- **LISTED ENTRIES**
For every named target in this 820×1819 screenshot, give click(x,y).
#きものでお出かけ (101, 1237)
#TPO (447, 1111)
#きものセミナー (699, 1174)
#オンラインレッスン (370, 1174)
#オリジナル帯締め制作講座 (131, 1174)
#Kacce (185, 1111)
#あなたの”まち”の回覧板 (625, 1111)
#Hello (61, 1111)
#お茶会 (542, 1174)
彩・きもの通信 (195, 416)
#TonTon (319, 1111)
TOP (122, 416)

...

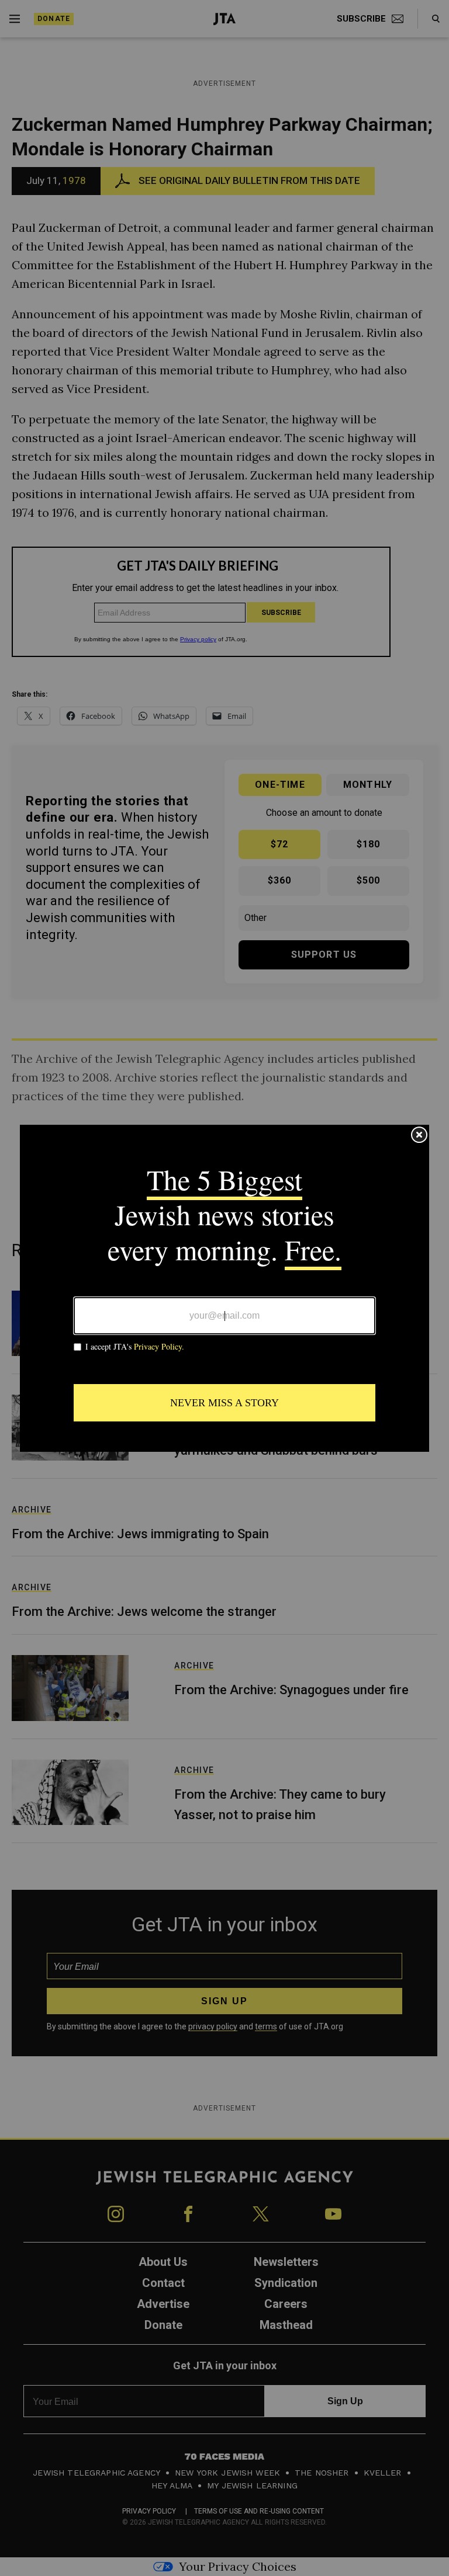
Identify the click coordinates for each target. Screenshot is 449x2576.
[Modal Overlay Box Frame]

- **WORK TO BE COMPLETED**
Beginning at the line above with "#TPO (447, 1111)" and finishing at the line with "TOP (122, 416)", return each line exactly and return nothing else.

- **ANSWER BOX**
#TPO (447, 1111)
#きものセミナー (699, 1174)
#オンラインレッスン (370, 1174)
#オリジナル帯締め制作講座 (131, 1174)
#Kacce (185, 1111)
#あなたの”まち”の回覧板 (625, 1111)
#Hello (61, 1111)
#お茶会 (542, 1174)
彩・きもの通信 (195, 416)
#TonTon (319, 1111)
TOP (122, 416)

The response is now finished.